» Exercise goal:
Every record must be retyped exactly as it reads.

» Study material:

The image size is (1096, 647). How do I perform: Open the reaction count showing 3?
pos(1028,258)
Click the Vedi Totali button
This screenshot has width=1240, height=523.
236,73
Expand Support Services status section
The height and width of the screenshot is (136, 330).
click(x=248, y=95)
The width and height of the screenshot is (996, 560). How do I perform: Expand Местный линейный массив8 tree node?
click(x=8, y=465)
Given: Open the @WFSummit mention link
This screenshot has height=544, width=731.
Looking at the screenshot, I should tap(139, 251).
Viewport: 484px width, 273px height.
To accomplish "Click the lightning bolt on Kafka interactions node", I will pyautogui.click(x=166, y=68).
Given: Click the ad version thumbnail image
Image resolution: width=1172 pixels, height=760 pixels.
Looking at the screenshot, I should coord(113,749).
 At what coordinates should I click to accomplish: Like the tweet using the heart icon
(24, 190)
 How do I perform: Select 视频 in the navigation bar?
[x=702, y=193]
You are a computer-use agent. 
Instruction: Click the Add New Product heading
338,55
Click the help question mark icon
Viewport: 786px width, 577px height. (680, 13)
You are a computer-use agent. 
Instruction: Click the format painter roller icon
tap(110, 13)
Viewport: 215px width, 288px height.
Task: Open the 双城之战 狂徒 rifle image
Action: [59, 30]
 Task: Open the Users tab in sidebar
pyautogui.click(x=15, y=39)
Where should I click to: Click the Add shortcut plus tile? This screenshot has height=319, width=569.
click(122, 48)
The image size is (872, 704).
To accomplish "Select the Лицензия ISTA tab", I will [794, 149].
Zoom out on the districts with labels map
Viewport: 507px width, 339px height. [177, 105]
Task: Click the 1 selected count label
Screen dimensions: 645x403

» Expected answer:
The image size is (1096, 647). How do I perform: Open the reaction count showing 3?
pos(1028,258)
Click the Vedi Totali button
This screenshot has width=1240, height=523.
236,73
Expand Support Services status section
The height and width of the screenshot is (136, 330).
click(x=248, y=95)
The width and height of the screenshot is (996, 560). How do I perform: Expand Местный линейный массив8 tree node?
click(x=8, y=465)
Given: Open the @WFSummit mention link
This screenshot has height=544, width=731.
Looking at the screenshot, I should tap(139, 251).
Viewport: 484px width, 273px height.
To accomplish "Click the lightning bolt on Kafka interactions node", I will pyautogui.click(x=166, y=68).
Given: Click the ad version thumbnail image
Image resolution: width=1172 pixels, height=760 pixels.
Looking at the screenshot, I should coord(113,749).
 At what coordinates should I click to accomplish: Like the tweet using the heart icon
(24, 190)
 How do I perform: Select 视频 in the navigation bar?
[x=702, y=193]
You are a computer-use agent. 
Instruction: Click the Add New Product heading
338,55
Click the help question mark icon
Viewport: 786px width, 577px height. (680, 13)
You are a computer-use agent. 
Instruction: Click the format painter roller icon
tap(110, 13)
Viewport: 215px width, 288px height.
Task: Open the 双城之战 狂徒 rifle image
Action: [59, 30]
 Task: Open the Users tab in sidebar
pyautogui.click(x=15, y=39)
Where should I click to: Click the Add shortcut plus tile? This screenshot has height=319, width=569.
click(122, 48)
The image size is (872, 704).
To accomplish "Select the Лицензия ISTA tab", I will [794, 149].
Zoom out on the districts with labels map
Viewport: 507px width, 339px height. [177, 105]
Task: Click the 1 selected count label
Screen dimensions: 645x403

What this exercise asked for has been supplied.